Return each of the following entries line for line, exactly as it appears, without changing anything.

Word and element locating data:
_____

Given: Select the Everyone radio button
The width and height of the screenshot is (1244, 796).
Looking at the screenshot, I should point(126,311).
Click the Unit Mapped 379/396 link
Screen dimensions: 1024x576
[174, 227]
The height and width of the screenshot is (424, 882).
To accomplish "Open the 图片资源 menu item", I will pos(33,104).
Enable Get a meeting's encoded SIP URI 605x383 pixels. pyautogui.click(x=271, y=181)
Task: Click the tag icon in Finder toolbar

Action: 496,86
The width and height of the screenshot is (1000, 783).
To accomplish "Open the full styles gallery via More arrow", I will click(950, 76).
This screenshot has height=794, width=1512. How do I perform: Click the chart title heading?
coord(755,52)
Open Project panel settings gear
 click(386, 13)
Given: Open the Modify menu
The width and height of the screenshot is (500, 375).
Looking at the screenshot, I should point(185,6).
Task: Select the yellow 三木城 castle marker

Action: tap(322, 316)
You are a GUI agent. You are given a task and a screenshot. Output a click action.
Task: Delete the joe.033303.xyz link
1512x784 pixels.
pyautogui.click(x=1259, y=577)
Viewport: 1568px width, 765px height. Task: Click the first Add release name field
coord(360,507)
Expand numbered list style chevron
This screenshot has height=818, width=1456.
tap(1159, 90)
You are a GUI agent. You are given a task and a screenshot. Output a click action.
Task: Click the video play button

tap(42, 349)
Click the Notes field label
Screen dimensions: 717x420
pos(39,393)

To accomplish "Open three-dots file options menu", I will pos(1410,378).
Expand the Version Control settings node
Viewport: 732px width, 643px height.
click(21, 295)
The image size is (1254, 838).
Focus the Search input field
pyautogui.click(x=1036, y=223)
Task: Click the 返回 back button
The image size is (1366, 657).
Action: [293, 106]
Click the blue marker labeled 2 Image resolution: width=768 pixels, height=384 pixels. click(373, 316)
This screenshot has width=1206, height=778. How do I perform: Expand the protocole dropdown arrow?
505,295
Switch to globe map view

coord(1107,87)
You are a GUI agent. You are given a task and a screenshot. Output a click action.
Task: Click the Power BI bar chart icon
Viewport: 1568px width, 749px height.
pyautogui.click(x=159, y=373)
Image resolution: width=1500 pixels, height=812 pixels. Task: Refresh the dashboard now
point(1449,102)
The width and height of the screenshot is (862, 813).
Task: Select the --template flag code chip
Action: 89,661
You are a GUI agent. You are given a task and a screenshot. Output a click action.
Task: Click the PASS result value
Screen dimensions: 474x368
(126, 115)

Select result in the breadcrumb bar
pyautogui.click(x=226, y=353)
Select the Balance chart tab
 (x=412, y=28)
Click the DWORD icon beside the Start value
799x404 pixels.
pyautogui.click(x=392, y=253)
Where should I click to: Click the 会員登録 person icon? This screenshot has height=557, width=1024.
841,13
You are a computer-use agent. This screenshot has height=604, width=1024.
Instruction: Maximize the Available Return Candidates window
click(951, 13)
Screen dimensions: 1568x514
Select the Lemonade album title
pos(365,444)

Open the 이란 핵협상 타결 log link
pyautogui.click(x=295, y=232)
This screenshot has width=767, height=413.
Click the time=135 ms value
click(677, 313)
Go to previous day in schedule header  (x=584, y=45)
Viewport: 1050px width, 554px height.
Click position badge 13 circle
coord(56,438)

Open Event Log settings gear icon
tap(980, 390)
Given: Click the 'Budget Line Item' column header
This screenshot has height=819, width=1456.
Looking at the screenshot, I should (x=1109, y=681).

_____

### SOLUTION FOR THIS EXERCISE
Given: Select the Everyone radio button
The width and height of the screenshot is (1244, 796).
Looking at the screenshot, I should point(126,311).
Click the Unit Mapped 379/396 link
Screen dimensions: 1024x576
[174, 227]
The height and width of the screenshot is (424, 882).
To accomplish "Open the 图片资源 menu item", I will pos(33,104).
Enable Get a meeting's encoded SIP URI 605x383 pixels. pyautogui.click(x=271, y=181)
Task: Click the tag icon in Finder toolbar

Action: 496,86
The width and height of the screenshot is (1000, 783).
To accomplish "Open the full styles gallery via More arrow", I will click(950, 76).
This screenshot has height=794, width=1512. How do I perform: Click the chart title heading?
coord(755,52)
Open Project panel settings gear
 click(386, 13)
Given: Open the Modify menu
The width and height of the screenshot is (500, 375).
Looking at the screenshot, I should point(185,6).
Task: Select the yellow 三木城 castle marker

Action: tap(322, 316)
You are a GUI agent. You are given a task and a screenshot. Output a click action.
Task: Delete the joe.033303.xyz link
1512x784 pixels.
pyautogui.click(x=1259, y=577)
Viewport: 1568px width, 765px height. Task: Click the first Add release name field
coord(360,507)
Expand numbered list style chevron
This screenshot has height=818, width=1456.
tap(1159, 90)
You are a GUI agent. You are given a task and a screenshot. Output a click action.
Task: Click the video play button

tap(42, 349)
Click the Notes field label
Screen dimensions: 717x420
pos(39,393)

To accomplish "Open three-dots file options menu", I will pos(1410,378).
Expand the Version Control settings node
Viewport: 732px width, 643px height.
click(21, 295)
The image size is (1254, 838).
Focus the Search input field
pyautogui.click(x=1036, y=223)
Task: Click the 返回 back button
The image size is (1366, 657).
Action: [293, 106]
Click the blue marker labeled 2 Image resolution: width=768 pixels, height=384 pixels. click(373, 316)
This screenshot has width=1206, height=778. How do I perform: Expand the protocole dropdown arrow?
505,295
Switch to globe map view

coord(1107,87)
You are a GUI agent. You are given a task and a screenshot. Output a click action.
Task: Click the Power BI bar chart icon
Viewport: 1568px width, 749px height.
pyautogui.click(x=159, y=373)
Image resolution: width=1500 pixels, height=812 pixels. Task: Refresh the dashboard now
point(1449,102)
The width and height of the screenshot is (862, 813).
Task: Select the --template flag code chip
Action: 89,661
You are a GUI agent. You are given a task and a screenshot. Output a click action.
Task: Click the PASS result value
Screen dimensions: 474x368
(126, 115)

Select result in the breadcrumb bar
pyautogui.click(x=226, y=353)
Select the Balance chart tab
 (x=412, y=28)
Click the DWORD icon beside the Start value
799x404 pixels.
pyautogui.click(x=392, y=253)
Where should I click to: Click the 会員登録 person icon? This screenshot has height=557, width=1024.
841,13
You are a computer-use agent. This screenshot has height=604, width=1024.
Instruction: Maximize the Available Return Candidates window
click(951, 13)
Screen dimensions: 1568x514
Select the Lemonade album title
pos(365,444)

Open the 이란 핵협상 타결 log link
pyautogui.click(x=295, y=232)
This screenshot has width=767, height=413.
Click the time=135 ms value
click(677, 313)
Go to previous day in schedule header  (x=584, y=45)
Viewport: 1050px width, 554px height.
Click position badge 13 circle
coord(56,438)

Open Event Log settings gear icon
tap(980, 390)
Given: Click the 'Budget Line Item' column header
This screenshot has height=819, width=1456.
Looking at the screenshot, I should (x=1109, y=681).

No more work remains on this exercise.